01 - Combine mixed berries, sugar, and 1 cup water in a saucepan. Bring to a simmer and cook for 5 minutes, gently mashing berries with a spoon to release juices.
02 - Pour the cooked berry mixture through a fine mesh sieve into a clean bowl, pressing to extract all liquid. Discard seeds and pulp. Return the strained liquid to the saucepan.
03 - Sprinkle the 2 envelopes of gelatin over 1/2 cup cold water in a small bowl. Let stand for 5 minutes until the gelatin absorbs the water and becomes spongy.
04 - Stir the bloomed gelatin into the hot berry liquid until completely dissolved. Add lemon juice and mix thoroughly. Remove from heat.
05 - Pour the berry gelatin mixture into serving glasses or a trifle dish, filling about halfway. Refrigerate for at least 2 hours until completely set and firm to the touch.
06 - Scrape vanilla bean seeds into a saucepan and add the milk (or add vanilla extract to milk). Heat just until steaming, stirring occasionally. Remove from heat before boiling.
07 - Whisk egg yolks and 1/3 cup sugar in a bowl until pale and thick. Slowly pour the hot vanilla milk into the yolks while whisking constantly to prevent curdling.
08 - Return the mixture to the saucepan. Cook over low heat, stirring constantly, until thickened enough to coat the back of a spoon. Do not boil or eggs will scramble.
09 - Sprinkle 1 1/2 teaspoons gelatin over 1 tablespoon cold water.
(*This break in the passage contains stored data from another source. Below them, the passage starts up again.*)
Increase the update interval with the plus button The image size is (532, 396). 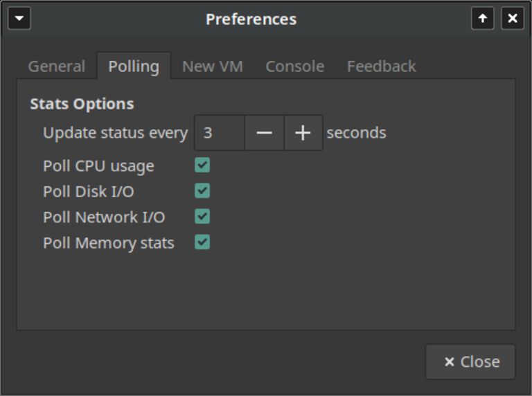coord(303,132)
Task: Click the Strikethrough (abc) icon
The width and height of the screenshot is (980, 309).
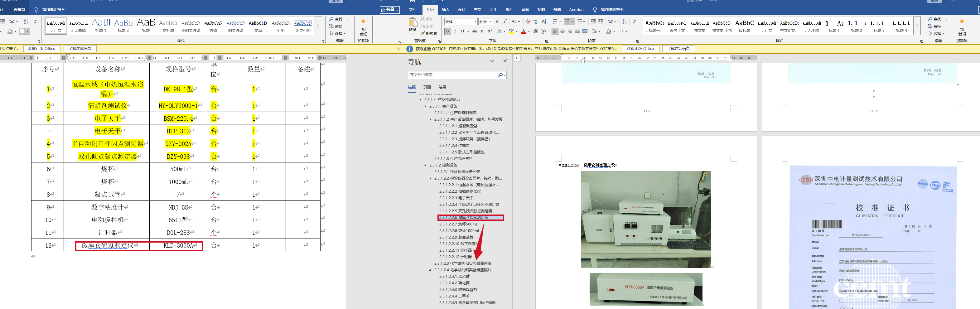Action: pyautogui.click(x=475, y=31)
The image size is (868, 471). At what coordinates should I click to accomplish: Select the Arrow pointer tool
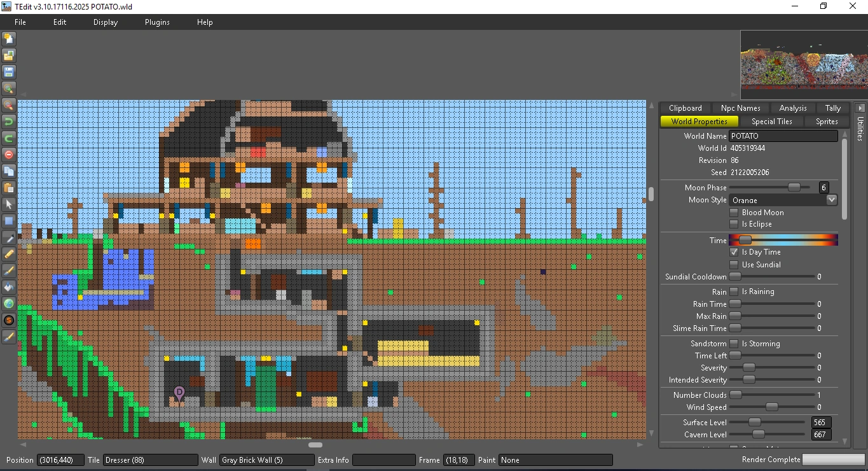pyautogui.click(x=9, y=204)
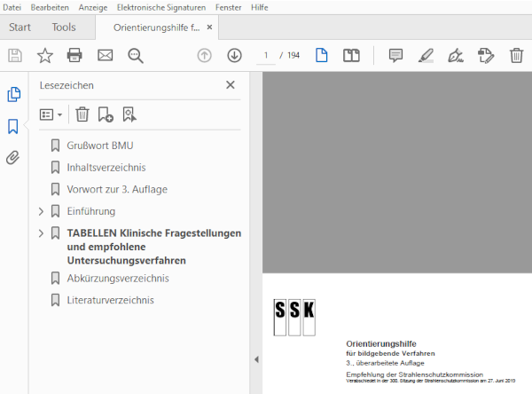Click the page number input field

[265, 56]
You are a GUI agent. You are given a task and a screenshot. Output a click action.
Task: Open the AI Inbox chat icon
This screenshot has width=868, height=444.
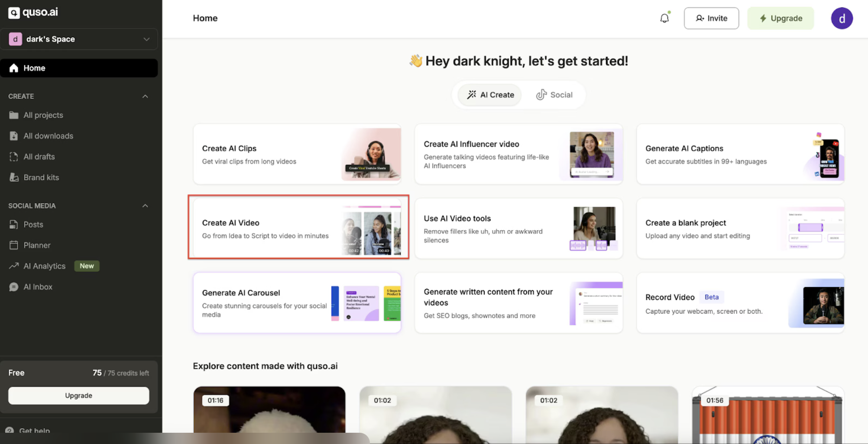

Let bloom 5 minutes, then stir into the warm custard until dissolved. Cool to room temperature, stirring occasionally.
10 - Using an electric mixer, whip the cold heavy cream until soft peaks form. Lift the whisk to check that cream holds its shape but still has soft curling tips.
11 - Gently fold one-third of the whipped cream into the cooled custard to lighten it. Add remaining cream and fold until completely incorporated and smooth.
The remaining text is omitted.